I'll give it to you that this is "anti aliasing", not "not having aliasing in the first place", but the Fourier argument above is the reason why in computer graphics we practically always have to "settle for" AA instead.


Its much easier to read the information with the aliasing


> Since the number of pixels on the x-axis of the canvas is typically much smaller than the number of samples

That's not the cause. The cause is simply that too few of the samples are plotted.

Your min/max solution succeeds by ensuring all significant samples are plotted.


If you're canvas has say 2000 pixels on the x-axis and you're trying to plot one second of 44.1kHz audio, you'll end up with more than 20 samples per pixel. You can then either reduce the number of samples or draw multiple lines within that pixel. Both approaches can result in aliasing.

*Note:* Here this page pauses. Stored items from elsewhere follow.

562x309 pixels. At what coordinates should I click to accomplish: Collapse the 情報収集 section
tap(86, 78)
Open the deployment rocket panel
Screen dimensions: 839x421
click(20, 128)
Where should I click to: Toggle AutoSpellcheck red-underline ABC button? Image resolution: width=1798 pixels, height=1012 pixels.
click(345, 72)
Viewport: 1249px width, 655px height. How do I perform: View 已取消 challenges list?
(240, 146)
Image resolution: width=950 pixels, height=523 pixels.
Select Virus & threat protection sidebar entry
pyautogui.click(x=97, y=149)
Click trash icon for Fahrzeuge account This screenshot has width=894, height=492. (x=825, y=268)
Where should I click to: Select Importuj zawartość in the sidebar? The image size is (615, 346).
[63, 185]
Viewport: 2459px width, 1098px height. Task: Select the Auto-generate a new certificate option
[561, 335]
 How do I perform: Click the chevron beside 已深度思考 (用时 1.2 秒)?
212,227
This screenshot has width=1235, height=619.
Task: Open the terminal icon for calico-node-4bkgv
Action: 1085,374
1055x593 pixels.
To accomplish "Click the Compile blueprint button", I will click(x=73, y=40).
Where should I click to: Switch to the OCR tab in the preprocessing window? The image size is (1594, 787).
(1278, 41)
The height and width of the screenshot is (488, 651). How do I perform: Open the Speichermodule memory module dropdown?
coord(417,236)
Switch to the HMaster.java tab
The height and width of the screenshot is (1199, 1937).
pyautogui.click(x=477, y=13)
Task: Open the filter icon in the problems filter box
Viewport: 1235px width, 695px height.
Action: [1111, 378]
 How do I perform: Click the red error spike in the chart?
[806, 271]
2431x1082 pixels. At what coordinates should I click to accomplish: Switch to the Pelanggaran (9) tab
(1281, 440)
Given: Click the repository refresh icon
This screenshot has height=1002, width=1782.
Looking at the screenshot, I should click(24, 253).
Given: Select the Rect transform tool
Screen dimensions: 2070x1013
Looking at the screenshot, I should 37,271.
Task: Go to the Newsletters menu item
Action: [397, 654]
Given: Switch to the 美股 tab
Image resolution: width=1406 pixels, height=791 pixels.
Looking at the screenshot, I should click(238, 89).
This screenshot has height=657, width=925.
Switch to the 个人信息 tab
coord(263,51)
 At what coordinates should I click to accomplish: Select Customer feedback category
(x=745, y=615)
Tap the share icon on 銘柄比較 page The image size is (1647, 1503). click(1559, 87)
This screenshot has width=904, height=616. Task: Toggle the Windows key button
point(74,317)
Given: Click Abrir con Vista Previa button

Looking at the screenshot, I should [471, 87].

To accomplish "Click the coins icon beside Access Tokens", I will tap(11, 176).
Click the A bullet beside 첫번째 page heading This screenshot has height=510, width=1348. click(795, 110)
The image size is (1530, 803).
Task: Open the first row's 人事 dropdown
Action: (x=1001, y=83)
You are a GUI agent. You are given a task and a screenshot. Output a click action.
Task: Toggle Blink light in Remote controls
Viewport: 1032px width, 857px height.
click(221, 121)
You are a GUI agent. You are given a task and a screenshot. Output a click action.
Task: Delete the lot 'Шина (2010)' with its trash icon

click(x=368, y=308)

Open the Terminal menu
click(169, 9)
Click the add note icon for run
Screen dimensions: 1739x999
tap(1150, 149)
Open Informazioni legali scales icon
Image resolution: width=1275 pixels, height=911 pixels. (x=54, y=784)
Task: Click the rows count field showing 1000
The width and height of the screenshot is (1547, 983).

OP's approach seems to just draw lines between every sample, so using the second option. If you change the "Scale" in the example, you can clearly see how peaks appear/disappear due to aliasing (especially between 200 - 400 frames / px).


> You can then either reduce the number of samples or draw multiple lines within that pixel. Both approaches can result in aliasing.

I would disagree that the latter can result in the "super aliased" in question.

Drawing one line per sample leaves very little aliasing.


> Drawing one line per sample leaves very little aliasing.

It's definitely gonna look better than just skipping samples, but you're also gonna draw a lot of unnecessary lines.


Unnecessary lines are trivially avoided by the proposed min/max optimisation.


The min/max solution doesn't prevent aliasing. Consider that if you do manage to avoid aliasing, you'll be rendering something visually akin to a downscaled version of a fully-detailed, high-resolution plot of the waveform.


It renders a waveform that looks very similar to what it would look like if you drew a line between all points. If you have 100 samples per pixel and you draw lines between all of them, you'll essentially end up with a filled area that goes from the lowest sample to the highest. So practically the same thing as just taking the min and max and then filling everything in between. The advantage is that you're avoiding all those lines in between. If you zoom it, the signal changes very smoothly without those aliasing effects where peaks appear and disappear. The web demo currently doesn't allow zooming in, so you can't test it there, but if you download the whole Samplab app (https://samplab.com/download), you can try out what it looks like when zooming in.


A great explanation.


Min/max does prevent the "super aliased" result in question. I'd agree it leaves a little aliasing.


why not low pass filter / decimate the wave form to remove aliasing ?


You have to down sample by a lot (easily 10-100x). That would essentially remove a lot of the information in the signal. If you low pass filter you essentially remove all the peaks and the signal looks much "quieter" than it actually is.


Agreed. In the worst case, the audio is simply a high-frequency tone - which the LPF removes, leaving the plot showing silence.


ahhh didn't see that one. Perfectly makes sense ! Thx for explaining.